Na primeira passada, o relatório acusou 66 chaves de API expostas em severidade alta. Um número desses num post rende. Só que eu fui olhar uma por uma, e todas as 66 eram falso positivo:
- 57 estavam em
tests/,__tests__/,*.test.ts— chaves de fixture, inventadas para o teste rodar. Uma delas era literalmenteAKIAFAKE...FAKE. - 8 estavam em arquivos
*.test.mjs, que meu filtro de caminho de teste não reconhecia. - E a última era isto:
const CLAUDE_KEY = "OMNIROUTE_AUTO_SYNC_CLAUDE_PROFILES";
Nome de feature flag. Meu padrão casou CLAUDE...KEY recebendo um literal e chamou de credencial.
Zero credenciais reais em 17 repositórios. A ferramenta estava gritando.
O que eu mudei:
- Heurística de segredo de verdade em vez de "tem valor literal": exige entropia mínima, rejeita identificador em
SCREAMING_SNAKE, rejeita valor contendofake,mock,dummy, e rejeita sequência preguiçosa comoabcdefou0123456789. - Classificação de caminho — produção, teste ou vendorizado. Achado em teste continua no relatório, mas rebaixado; não disputa atenção com credencial de produção.
- Verbo genérico só conta com contexto de provedor.
.stream(,.invoke(e.chat(existem em metade das bibliotecas do mundo. Um servidor HTTP com.stream()estava entrando como chamada de modelo. Agora só conta se o arquivo também importa SDK de provedor ou aponta para endpoint de provedor. - Endpoint deduplicado por arquivo. Dump de resposta gravado em
.jsonrepetia o mesmo host 32 vezes; o que interessa é que o arquivo referencia aquele provedor. - Lockfile ignorado.
Resultado: 3.402 achados viraram 2.018, e os 66 de severidade alta viraram 0. Menos ruído, mesma cobertura.

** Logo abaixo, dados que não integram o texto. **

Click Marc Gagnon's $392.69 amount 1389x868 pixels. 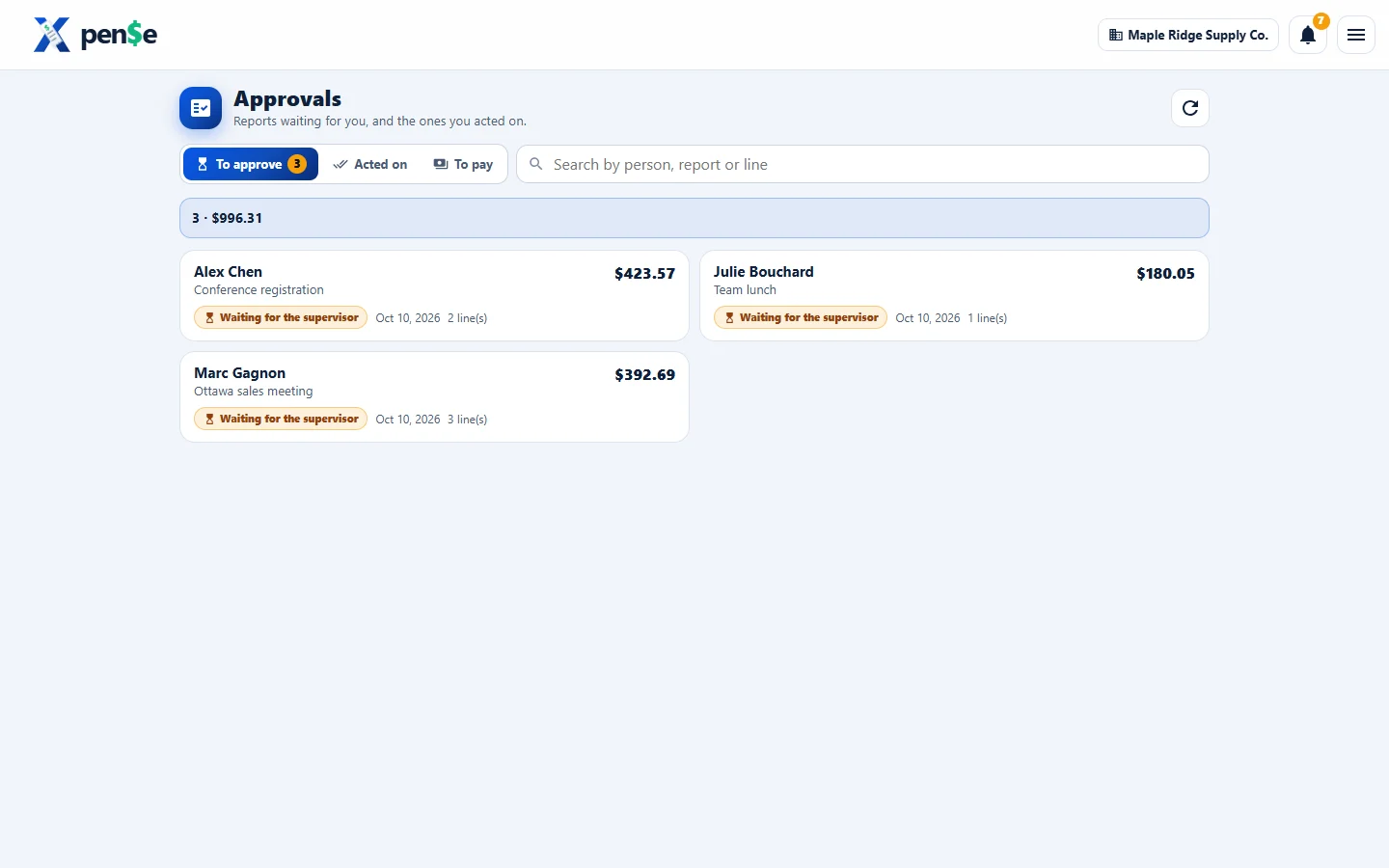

E aí o dado que sobrou é o interessante:
| repositório | arquivos com IA | provedores distintos |
|---|---|---|
| diegosouzapw/OmniRoute | 249 | 16 |
| bojieli/ai-agent-book | 381 | 13 |
| andrewyng/aisuite | 72 | 11 |
| moeru-ai/airi | 40 | 9 |
| different-ai/openwork | 61 | 7 |
| pingdotgg/t3code | 52 | 5 |
Seis de dez projetos que usam IA já falam com cinco provedores ou mais, chamando direto. Mais 657 chamadas de inferência sem timeout aparente e 44 servidores MCP declarados — 43 num único projeto.
Se você quer saber o que fazer com esse tipo de dispersão, escrevi sobre isso em Um gateway de IA custa 10ms.
Como rodar
python3 ai-inventory.py /caminho/do/repositorio
Com relatório em JSON, para comparar entre repositórios ou acompanhar no tempo:
python3 ai-inventory.py . --json inventario.json
Sai com código 1 se houver achado de severidade alta, o que permite usar em CI como verificação.
Se for rodar em repositório que não é seu, três cuidados que não são burocracia:
- Peça autorização por escrito, mesmo que informal.
- Rode na máquina de quem é dono do código, não puxe o repositório para a sua.
- O relatório mostra caminho, contagem e classificação — nunca trecho de código nem o valor completo de uma chave. Mantenha assim.
Para quem isso serve
Se você tem três aplicações chamando modelo e sabe exatamente quais são, rode uma vez por curiosidade e siga a vida. Você não tem esse problema e não precisa de camada nenhuma no meio.
Se você não consegue responder o número de cabeça, rode antes de qualquer decisão de arquitetura. Discutir gateway, roteamento ou anonimização sem saber o que existe é desenhar solução para um problema que você ainda não mediu.
Se apareceu chave em severidade alta, isso é anterior a tudo. Rotacione primeiro, discuta arquitetura depois.